■ **Work instructions**:
Every line of the data should be output word for word.
Start of Information shown
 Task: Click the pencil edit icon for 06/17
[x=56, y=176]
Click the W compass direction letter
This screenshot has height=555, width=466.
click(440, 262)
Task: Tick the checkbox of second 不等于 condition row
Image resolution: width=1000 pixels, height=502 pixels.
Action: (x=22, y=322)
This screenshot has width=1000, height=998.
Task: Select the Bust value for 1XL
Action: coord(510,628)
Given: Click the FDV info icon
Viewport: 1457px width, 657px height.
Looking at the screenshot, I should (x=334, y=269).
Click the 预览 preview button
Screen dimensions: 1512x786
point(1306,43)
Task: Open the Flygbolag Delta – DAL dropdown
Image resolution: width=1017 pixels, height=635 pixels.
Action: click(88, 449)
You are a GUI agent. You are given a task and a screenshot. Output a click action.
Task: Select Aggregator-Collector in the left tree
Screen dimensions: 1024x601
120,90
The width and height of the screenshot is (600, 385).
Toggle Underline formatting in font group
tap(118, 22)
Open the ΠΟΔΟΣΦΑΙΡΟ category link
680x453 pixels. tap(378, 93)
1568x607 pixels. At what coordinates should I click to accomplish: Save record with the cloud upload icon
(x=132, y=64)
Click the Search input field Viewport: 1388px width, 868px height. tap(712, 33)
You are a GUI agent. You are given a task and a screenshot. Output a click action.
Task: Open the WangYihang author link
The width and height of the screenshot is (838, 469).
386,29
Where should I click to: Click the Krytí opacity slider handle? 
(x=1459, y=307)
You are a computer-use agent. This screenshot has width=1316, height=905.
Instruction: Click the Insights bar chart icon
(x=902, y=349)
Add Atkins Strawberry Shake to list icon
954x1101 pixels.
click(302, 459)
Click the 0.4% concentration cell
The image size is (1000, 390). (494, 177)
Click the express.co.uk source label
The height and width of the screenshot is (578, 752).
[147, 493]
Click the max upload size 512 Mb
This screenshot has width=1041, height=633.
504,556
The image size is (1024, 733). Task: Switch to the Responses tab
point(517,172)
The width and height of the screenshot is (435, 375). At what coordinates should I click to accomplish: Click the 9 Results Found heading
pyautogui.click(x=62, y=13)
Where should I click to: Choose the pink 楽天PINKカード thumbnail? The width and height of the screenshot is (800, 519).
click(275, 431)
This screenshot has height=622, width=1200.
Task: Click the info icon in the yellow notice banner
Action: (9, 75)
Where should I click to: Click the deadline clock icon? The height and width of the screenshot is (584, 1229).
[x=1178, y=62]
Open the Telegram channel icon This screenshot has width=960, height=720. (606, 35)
End of Information shown
■ **Solution to the exercise**:
 Task: Click the pencil edit icon for 06/17
[x=56, y=176]
Click the W compass direction letter
This screenshot has height=555, width=466.
click(440, 262)
Task: Tick the checkbox of second 不等于 condition row
Image resolution: width=1000 pixels, height=502 pixels.
Action: (x=22, y=322)
This screenshot has width=1000, height=998.
Task: Select the Bust value for 1XL
Action: coord(510,628)
Given: Click the FDV info icon
Viewport: 1457px width, 657px height.
Looking at the screenshot, I should (x=334, y=269).
Click the 预览 preview button
Screen dimensions: 1512x786
point(1306,43)
Task: Open the Flygbolag Delta – DAL dropdown
Image resolution: width=1017 pixels, height=635 pixels.
Action: click(88, 449)
You are a GUI agent. You are given a task and a screenshot. Output a click action.
Task: Select Aggregator-Collector in the left tree
Screen dimensions: 1024x601
120,90
The width and height of the screenshot is (600, 385).
Toggle Underline formatting in font group
tap(118, 22)
Open the ΠΟΔΟΣΦΑΙΡΟ category link
680x453 pixels. tap(378, 93)
1568x607 pixels. At what coordinates should I click to accomplish: Save record with the cloud upload icon
(x=132, y=64)
Click the Search input field Viewport: 1388px width, 868px height. tap(712, 33)
You are a GUI agent. You are given a task and a screenshot. Output a click action.
Task: Open the WangYihang author link
The width and height of the screenshot is (838, 469).
386,29
Where should I click to: Click the Krytí opacity slider handle? 
(x=1459, y=307)
You are a computer-use agent. This screenshot has width=1316, height=905.
Instruction: Click the Insights bar chart icon
(x=902, y=349)
Add Atkins Strawberry Shake to list icon
954x1101 pixels.
click(302, 459)
Click the 0.4% concentration cell
The image size is (1000, 390). (494, 177)
Click the express.co.uk source label
The height and width of the screenshot is (578, 752).
[147, 493]
Click the max upload size 512 Mb
This screenshot has width=1041, height=633.
504,556
The image size is (1024, 733). Task: Switch to the Responses tab
point(517,172)
The width and height of the screenshot is (435, 375). At what coordinates should I click to accomplish: Click the 9 Results Found heading
pyautogui.click(x=62, y=13)
Where should I click to: Choose the pink 楽天PINKカード thumbnail? The width and height of the screenshot is (800, 519).
click(275, 431)
This screenshot has height=622, width=1200.
Task: Click the info icon in the yellow notice banner
Action: (9, 75)
Where should I click to: Click the deadline clock icon? The height and width of the screenshot is (584, 1229).
[x=1178, y=62]
Open the Telegram channel icon This screenshot has width=960, height=720. (606, 35)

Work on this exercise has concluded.